PROVIDED RECORDS below:
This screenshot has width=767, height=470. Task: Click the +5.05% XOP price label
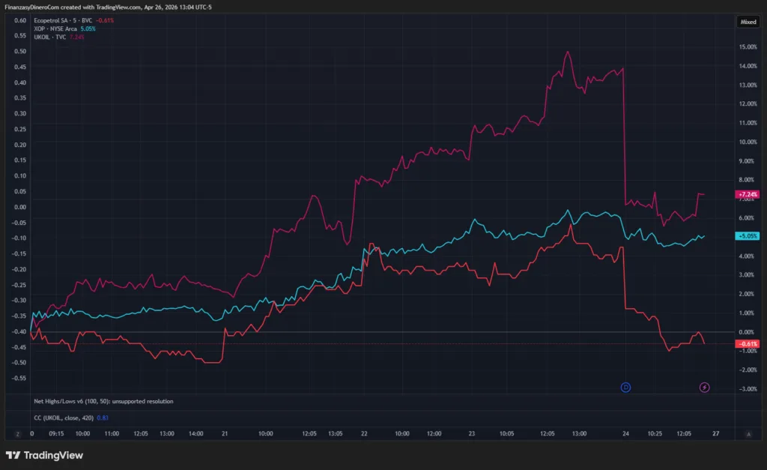click(x=748, y=236)
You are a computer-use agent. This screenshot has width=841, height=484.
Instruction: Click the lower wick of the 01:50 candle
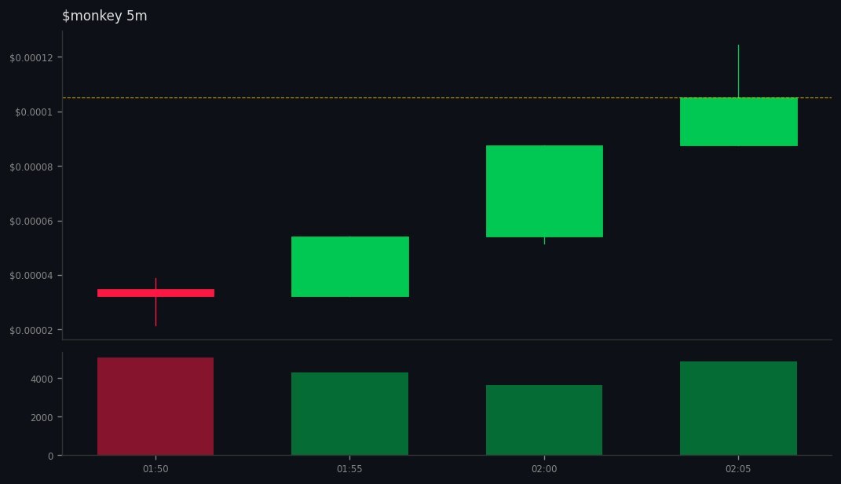(155, 310)
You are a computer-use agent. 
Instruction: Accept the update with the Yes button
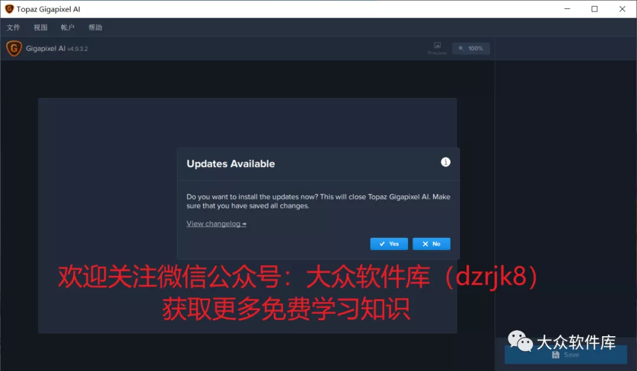click(389, 244)
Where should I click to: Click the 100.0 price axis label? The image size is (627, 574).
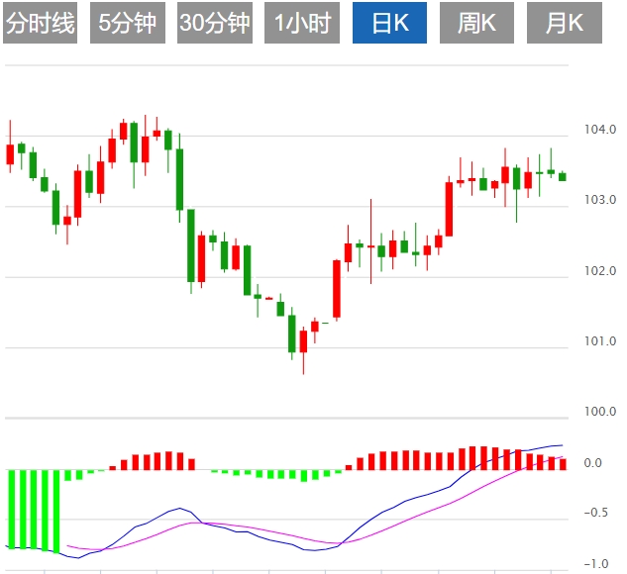click(600, 411)
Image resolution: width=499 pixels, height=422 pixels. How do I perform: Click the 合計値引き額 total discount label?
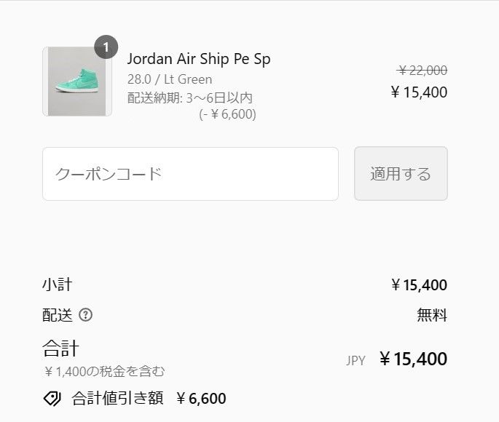point(117,398)
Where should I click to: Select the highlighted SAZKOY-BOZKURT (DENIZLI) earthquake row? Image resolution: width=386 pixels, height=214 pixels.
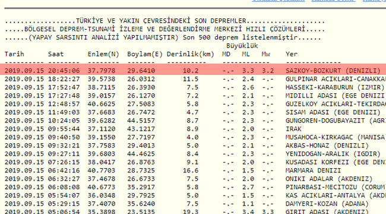[193, 71]
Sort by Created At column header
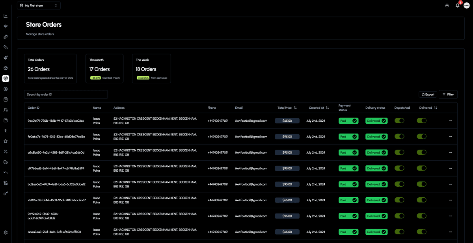The image size is (473, 243). pyautogui.click(x=319, y=108)
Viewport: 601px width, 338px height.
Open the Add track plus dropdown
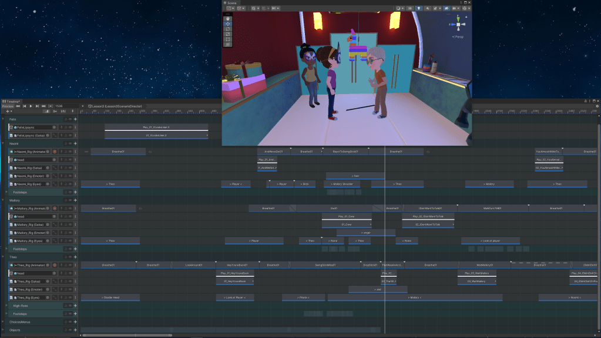point(9,111)
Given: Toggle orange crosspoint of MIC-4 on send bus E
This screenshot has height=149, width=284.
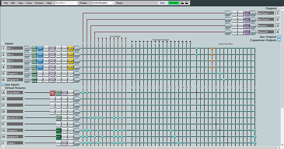Looking at the screenshot, I should (x=212, y=67).
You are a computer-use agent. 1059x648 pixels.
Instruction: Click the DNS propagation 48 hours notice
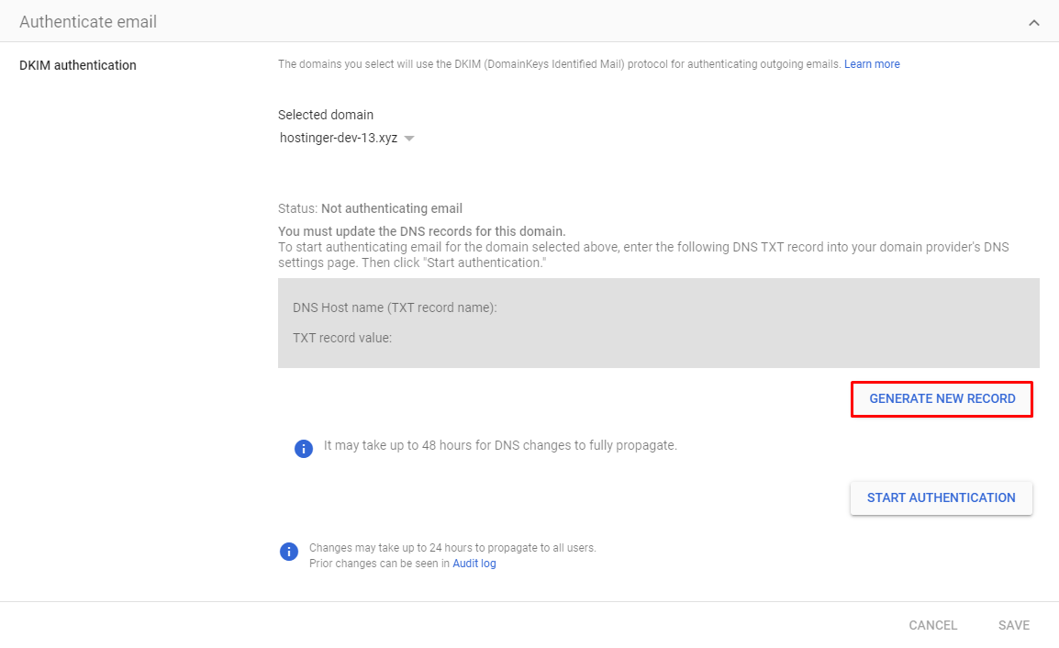pyautogui.click(x=500, y=444)
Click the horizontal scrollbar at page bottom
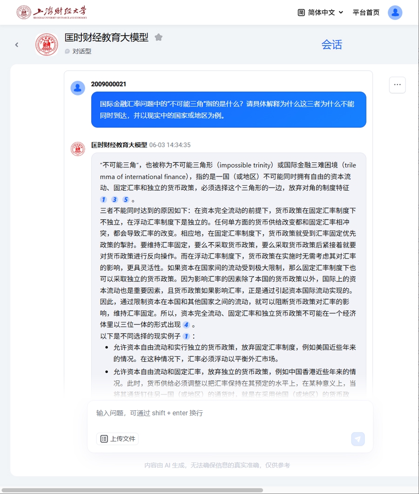The width and height of the screenshot is (419, 494). click(x=132, y=490)
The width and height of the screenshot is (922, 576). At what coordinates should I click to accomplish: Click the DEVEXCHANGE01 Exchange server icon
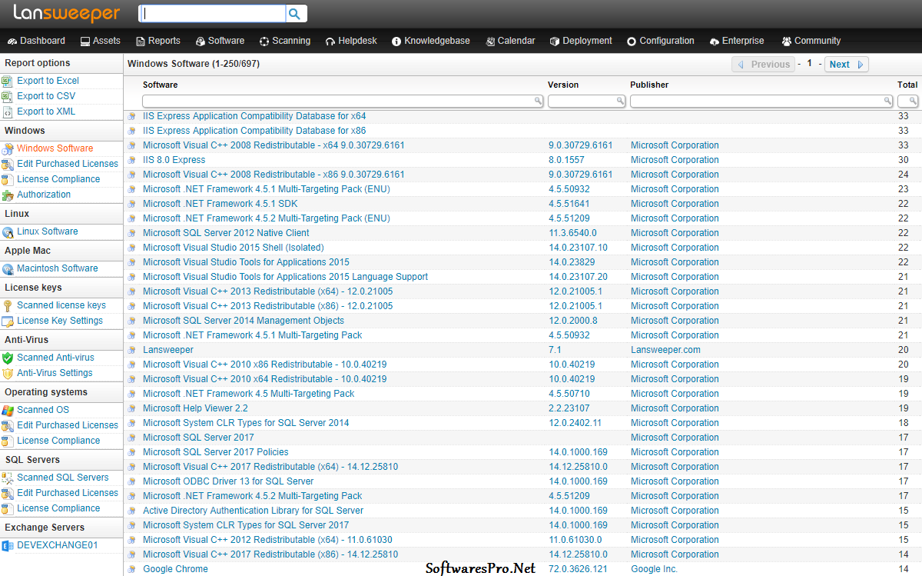pyautogui.click(x=7, y=545)
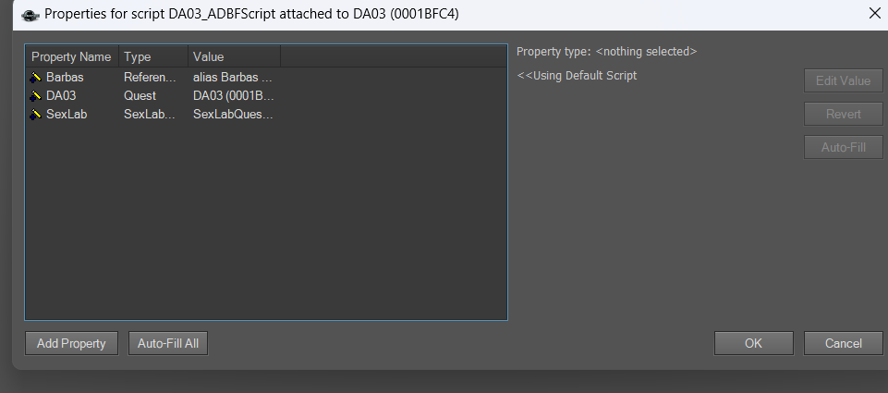
Task: Click the pencil icon beside Barbas property
Action: tap(36, 77)
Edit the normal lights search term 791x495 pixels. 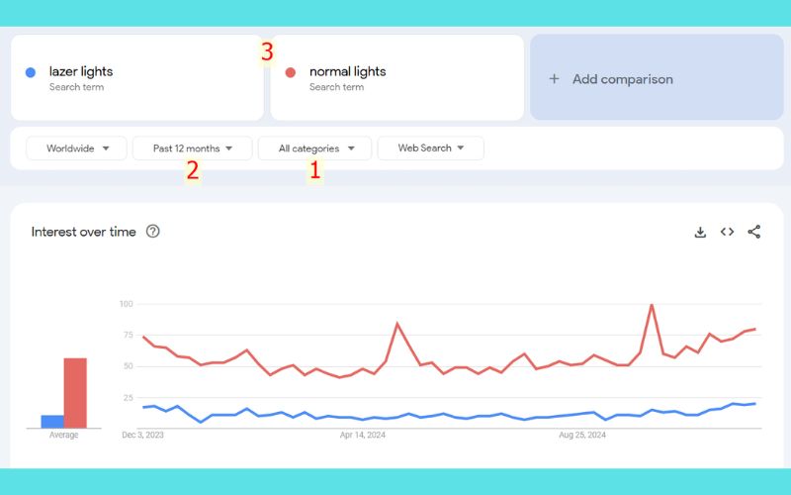coord(347,71)
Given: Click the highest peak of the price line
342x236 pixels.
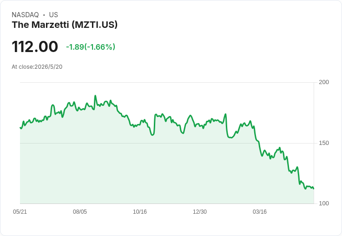Looking at the screenshot, I should point(95,96).
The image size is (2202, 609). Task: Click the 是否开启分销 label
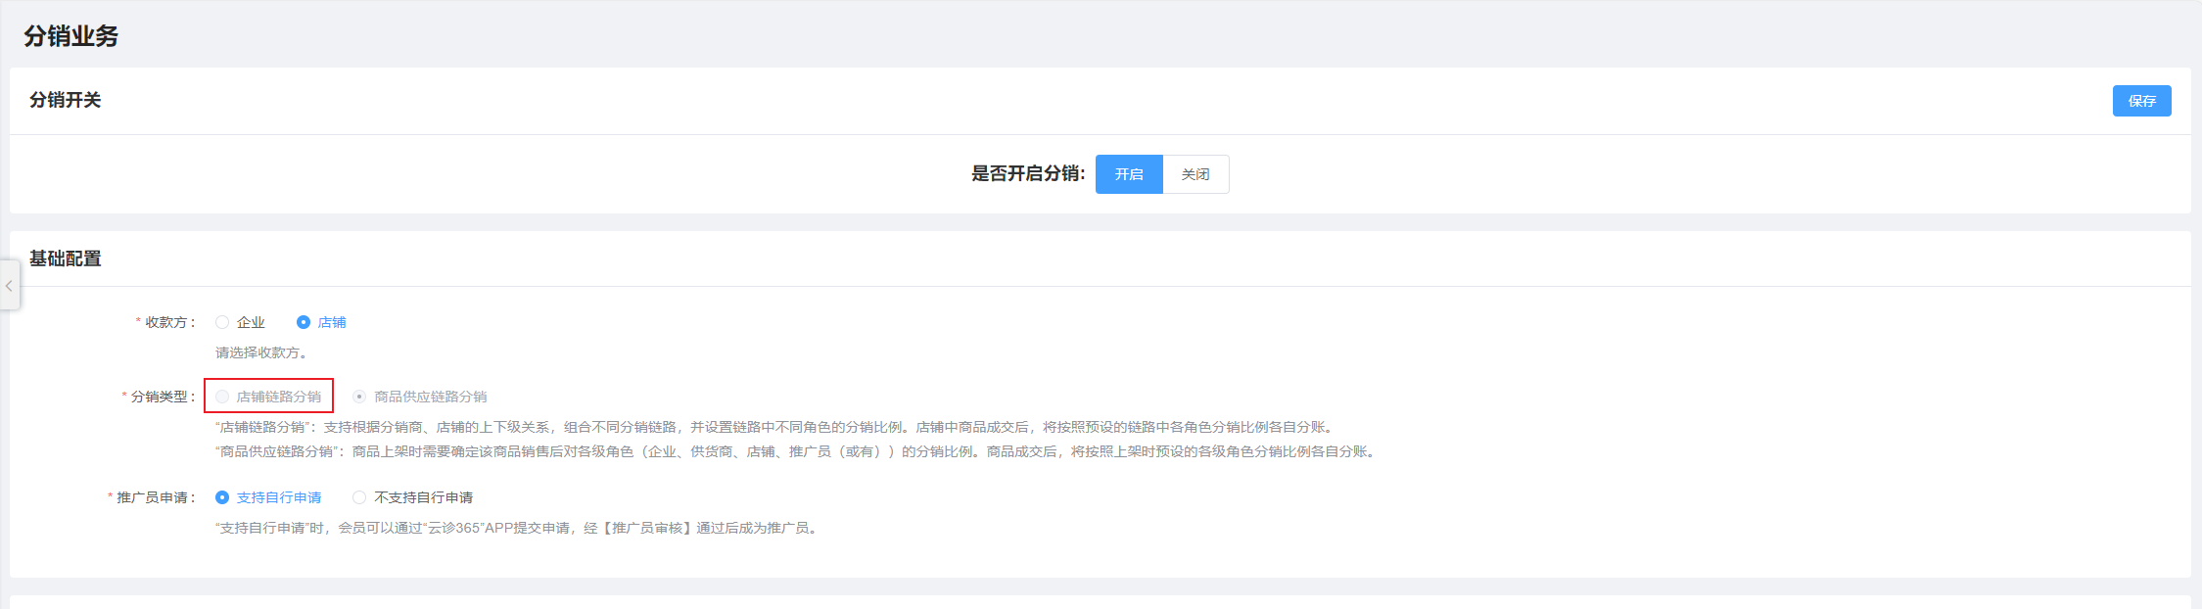[x=1027, y=174]
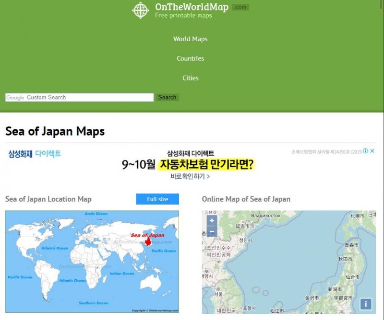Close the advertisement with the X icon
Image resolution: width=384 pixels, height=320 pixels.
tap(372, 151)
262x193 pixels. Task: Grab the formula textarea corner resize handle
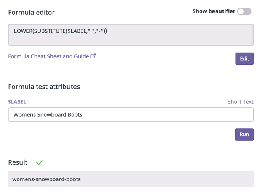click(x=251, y=44)
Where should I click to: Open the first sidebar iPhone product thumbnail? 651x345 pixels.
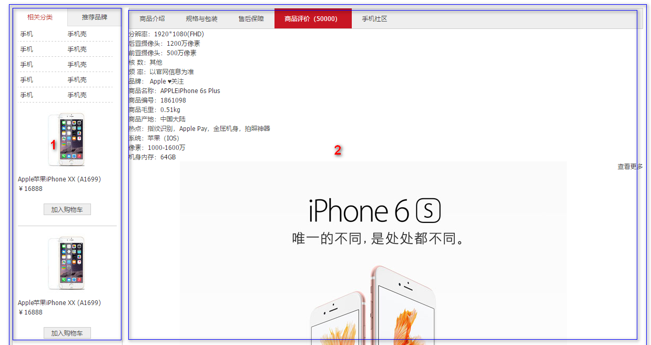(x=66, y=139)
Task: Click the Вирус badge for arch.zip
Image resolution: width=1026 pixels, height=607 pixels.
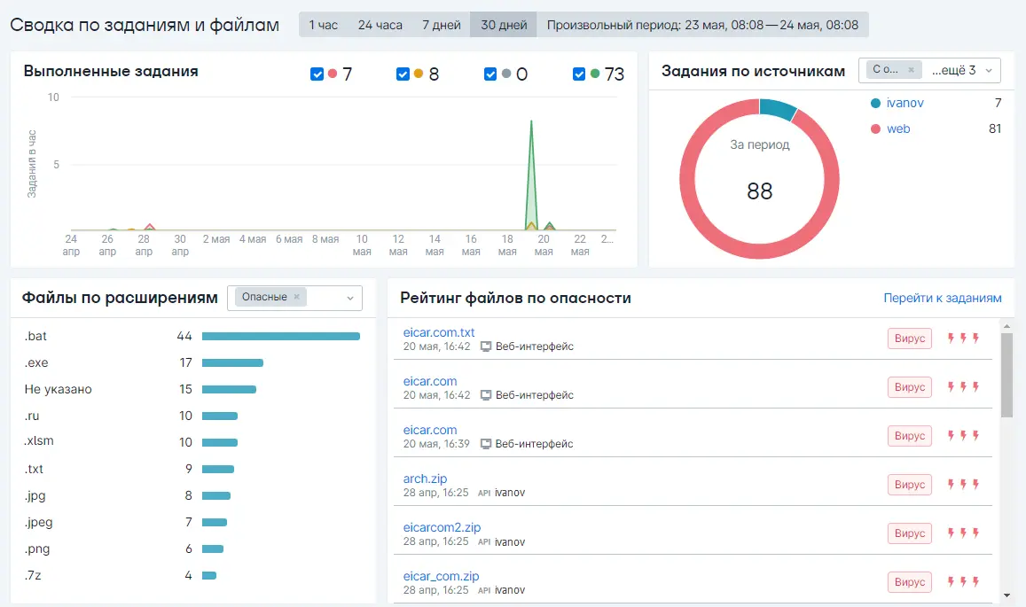Action: (x=909, y=484)
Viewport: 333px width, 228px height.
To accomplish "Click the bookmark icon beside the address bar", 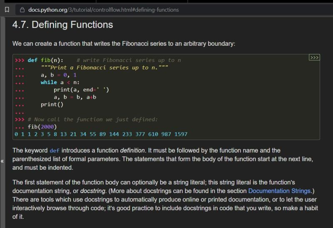I will click(x=7, y=9).
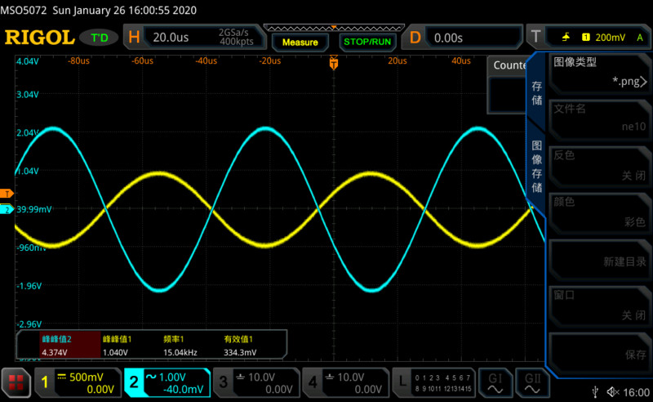653x402 pixels.
Task: Toggle channel 1 with 500mV scale
Action: click(77, 382)
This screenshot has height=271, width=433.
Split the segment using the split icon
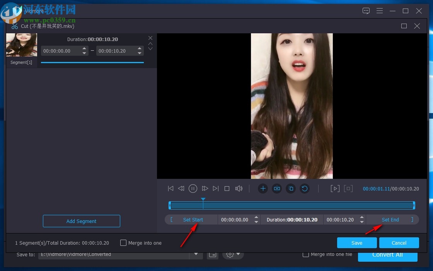[277, 188]
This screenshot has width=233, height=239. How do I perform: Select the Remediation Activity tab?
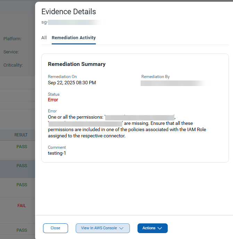pyautogui.click(x=74, y=38)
End of PROVIDED RECORDS.
### TASK INSTRUCTIONS
Check each line of the records for the word "agent" and extract those that contain it.

### EXERCISE SOLUTION
You are a computer-use agent. This screenshot has width=841, height=484.
You are a computer-use agent. 
You are a computer-use agent. 1059x648 pixels.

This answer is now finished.